* [Exercise requirements]: Even the shortest line counts, so transcribe all the data exactly.

--- Input for this task ---

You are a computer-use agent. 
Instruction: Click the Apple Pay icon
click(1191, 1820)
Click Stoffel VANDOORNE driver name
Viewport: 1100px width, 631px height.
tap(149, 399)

---

* [Result of the exercise]:
You are a computer-use agent. 
Instruction: Click the Apple Pay icon
click(1191, 1820)
Click Stoffel VANDOORNE driver name
Viewport: 1100px width, 631px height.
tap(149, 399)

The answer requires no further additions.